**Action item**
Rewrite the data from the line with "Identify the location of span-condition-label-1: Find" up to and including the line with "center [590, 86].", changing "a particular element" to "a specific element" and leaving everything else in those lines as it is.

**Data under study**

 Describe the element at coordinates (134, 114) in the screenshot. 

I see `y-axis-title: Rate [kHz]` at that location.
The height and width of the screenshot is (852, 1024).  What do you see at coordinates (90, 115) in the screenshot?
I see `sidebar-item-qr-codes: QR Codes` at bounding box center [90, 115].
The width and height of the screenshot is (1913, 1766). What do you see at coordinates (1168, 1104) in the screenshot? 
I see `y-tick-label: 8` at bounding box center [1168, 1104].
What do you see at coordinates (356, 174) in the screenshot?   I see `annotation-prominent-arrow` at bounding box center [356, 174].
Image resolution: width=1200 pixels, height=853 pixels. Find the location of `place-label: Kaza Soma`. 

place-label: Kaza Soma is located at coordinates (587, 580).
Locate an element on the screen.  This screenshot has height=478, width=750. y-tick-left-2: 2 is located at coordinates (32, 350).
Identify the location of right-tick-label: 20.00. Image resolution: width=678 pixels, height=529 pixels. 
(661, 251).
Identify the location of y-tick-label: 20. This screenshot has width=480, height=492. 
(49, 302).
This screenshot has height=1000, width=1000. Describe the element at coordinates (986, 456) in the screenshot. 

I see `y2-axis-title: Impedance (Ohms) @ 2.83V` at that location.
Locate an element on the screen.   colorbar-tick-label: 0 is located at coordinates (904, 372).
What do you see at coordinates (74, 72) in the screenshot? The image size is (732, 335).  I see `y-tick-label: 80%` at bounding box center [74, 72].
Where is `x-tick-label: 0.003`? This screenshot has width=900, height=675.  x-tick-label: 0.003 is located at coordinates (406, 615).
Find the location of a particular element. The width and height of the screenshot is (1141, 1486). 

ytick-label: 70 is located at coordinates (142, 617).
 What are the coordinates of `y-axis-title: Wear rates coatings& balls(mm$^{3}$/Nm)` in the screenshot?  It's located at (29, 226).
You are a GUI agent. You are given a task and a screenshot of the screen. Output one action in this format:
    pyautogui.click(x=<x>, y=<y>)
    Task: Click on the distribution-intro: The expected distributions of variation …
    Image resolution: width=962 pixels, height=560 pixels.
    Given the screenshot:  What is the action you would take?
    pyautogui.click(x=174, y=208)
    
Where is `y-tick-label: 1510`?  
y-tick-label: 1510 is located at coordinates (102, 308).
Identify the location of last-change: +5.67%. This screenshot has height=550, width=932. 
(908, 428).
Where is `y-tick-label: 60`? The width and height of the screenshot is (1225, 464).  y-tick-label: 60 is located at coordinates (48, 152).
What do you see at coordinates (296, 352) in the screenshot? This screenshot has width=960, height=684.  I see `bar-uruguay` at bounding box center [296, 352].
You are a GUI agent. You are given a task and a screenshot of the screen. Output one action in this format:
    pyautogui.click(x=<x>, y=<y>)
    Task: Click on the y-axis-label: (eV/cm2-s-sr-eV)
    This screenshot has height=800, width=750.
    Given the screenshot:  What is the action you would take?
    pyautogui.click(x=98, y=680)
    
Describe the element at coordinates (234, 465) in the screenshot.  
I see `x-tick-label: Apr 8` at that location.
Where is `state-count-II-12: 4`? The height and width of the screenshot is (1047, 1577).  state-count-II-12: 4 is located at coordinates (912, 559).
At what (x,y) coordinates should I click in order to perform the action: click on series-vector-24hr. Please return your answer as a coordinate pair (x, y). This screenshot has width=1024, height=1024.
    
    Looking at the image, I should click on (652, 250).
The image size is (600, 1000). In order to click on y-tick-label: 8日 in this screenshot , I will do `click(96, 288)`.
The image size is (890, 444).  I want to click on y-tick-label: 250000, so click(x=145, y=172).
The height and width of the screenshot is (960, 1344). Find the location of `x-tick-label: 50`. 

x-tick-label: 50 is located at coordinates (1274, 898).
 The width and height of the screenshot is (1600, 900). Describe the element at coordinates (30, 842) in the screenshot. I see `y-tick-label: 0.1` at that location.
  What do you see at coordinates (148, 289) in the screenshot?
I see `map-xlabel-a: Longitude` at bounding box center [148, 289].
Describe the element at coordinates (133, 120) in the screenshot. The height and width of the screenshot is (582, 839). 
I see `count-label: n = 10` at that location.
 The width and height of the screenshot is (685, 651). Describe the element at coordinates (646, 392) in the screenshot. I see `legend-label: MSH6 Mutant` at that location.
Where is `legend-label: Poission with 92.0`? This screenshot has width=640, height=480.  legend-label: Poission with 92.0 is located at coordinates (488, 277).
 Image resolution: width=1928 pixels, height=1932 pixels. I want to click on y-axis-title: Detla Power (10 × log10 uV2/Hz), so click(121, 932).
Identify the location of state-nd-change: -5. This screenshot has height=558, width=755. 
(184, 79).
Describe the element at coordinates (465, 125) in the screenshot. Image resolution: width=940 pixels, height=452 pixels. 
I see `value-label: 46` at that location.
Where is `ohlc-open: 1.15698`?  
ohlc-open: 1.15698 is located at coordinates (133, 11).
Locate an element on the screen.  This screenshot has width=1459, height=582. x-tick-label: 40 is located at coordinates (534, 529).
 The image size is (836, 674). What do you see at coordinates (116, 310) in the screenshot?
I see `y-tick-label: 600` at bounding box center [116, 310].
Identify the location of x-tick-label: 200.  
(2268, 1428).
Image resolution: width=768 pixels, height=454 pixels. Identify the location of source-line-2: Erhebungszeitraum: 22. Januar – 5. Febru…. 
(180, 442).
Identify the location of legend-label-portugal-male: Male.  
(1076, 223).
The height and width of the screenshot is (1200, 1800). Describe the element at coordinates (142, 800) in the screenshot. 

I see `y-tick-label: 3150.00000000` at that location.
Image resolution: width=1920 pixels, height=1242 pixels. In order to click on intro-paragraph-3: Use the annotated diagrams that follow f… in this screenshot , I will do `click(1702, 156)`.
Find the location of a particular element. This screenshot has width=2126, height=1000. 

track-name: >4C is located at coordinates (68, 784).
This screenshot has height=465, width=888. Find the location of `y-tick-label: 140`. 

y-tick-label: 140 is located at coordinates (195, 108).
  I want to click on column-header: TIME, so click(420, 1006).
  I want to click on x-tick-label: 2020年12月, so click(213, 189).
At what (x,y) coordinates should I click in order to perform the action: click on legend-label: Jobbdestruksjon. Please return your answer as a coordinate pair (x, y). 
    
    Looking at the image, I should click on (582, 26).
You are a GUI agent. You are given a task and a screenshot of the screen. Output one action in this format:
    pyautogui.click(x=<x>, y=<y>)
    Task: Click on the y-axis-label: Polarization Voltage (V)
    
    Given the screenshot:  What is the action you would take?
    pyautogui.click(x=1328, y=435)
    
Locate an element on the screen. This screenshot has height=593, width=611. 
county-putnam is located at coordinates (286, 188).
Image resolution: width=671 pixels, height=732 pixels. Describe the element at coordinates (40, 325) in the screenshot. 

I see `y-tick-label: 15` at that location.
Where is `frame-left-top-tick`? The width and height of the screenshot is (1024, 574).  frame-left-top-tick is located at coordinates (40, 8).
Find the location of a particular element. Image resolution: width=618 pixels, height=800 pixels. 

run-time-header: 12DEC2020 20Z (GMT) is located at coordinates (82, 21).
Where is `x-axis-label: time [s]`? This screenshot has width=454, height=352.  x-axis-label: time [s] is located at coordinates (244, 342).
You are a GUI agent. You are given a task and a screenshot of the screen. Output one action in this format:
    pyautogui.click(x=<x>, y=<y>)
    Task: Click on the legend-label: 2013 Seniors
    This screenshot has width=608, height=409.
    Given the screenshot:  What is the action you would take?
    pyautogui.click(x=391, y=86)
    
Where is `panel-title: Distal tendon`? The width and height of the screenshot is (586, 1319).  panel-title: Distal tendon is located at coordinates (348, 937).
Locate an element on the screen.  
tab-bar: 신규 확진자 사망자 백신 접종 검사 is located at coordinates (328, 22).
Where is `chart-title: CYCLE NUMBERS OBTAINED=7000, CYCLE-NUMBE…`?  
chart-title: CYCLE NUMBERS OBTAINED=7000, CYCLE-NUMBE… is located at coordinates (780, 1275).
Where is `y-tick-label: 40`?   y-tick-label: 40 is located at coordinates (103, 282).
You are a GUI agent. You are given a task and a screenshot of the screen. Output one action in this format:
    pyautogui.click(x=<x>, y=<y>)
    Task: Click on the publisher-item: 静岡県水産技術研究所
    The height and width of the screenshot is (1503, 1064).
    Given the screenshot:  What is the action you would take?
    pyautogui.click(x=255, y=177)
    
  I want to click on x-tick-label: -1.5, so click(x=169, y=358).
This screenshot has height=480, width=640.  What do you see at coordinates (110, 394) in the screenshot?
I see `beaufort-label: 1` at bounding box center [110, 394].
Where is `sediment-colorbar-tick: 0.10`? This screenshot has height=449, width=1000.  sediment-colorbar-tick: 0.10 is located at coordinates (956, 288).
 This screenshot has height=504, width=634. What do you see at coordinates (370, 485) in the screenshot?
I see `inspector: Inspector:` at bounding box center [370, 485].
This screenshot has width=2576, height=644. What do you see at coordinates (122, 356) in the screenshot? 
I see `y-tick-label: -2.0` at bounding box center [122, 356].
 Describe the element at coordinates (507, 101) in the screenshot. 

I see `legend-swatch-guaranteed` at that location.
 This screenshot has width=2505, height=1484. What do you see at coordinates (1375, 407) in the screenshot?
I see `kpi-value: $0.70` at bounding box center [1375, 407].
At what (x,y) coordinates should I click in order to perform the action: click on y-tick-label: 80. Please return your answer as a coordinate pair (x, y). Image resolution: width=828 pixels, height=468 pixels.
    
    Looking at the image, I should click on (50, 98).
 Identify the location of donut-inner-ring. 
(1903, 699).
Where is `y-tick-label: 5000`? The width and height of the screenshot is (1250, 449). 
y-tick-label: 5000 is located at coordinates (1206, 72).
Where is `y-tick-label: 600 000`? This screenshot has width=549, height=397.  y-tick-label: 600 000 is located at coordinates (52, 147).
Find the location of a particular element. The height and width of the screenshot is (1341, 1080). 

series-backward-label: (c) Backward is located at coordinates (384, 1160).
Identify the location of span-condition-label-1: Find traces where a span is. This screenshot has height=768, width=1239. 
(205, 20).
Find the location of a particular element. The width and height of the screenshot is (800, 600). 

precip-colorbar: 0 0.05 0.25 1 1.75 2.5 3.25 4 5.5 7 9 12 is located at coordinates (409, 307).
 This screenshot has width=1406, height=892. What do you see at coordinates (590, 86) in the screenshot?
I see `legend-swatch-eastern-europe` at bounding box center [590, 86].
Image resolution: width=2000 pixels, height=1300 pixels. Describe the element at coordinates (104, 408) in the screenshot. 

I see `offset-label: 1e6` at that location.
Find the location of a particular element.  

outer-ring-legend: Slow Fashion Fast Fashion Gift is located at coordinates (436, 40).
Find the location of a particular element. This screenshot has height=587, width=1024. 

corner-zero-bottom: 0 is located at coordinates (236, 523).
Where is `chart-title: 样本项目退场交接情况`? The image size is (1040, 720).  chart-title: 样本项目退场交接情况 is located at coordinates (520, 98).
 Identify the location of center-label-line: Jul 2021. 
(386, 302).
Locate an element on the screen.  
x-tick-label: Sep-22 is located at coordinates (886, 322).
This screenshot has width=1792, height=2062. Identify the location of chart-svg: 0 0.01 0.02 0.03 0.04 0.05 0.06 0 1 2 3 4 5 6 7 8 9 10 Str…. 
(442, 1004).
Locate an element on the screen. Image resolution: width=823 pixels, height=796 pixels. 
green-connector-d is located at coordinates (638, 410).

**Response to this task**
Identify the location of span-condition-label-1: Find traces where a span is. This screenshot has height=768, width=1239. 
(205, 20).
Find the location of a specific element. The width and height of the screenshot is (800, 600). 

precip-colorbar: 0 0.05 0.25 1 1.75 2.5 3.25 4 5.5 7 9 12 is located at coordinates (409, 307).
 This screenshot has width=1406, height=892. What do you see at coordinates (590, 86) in the screenshot?
I see `legend-swatch-eastern-europe` at bounding box center [590, 86].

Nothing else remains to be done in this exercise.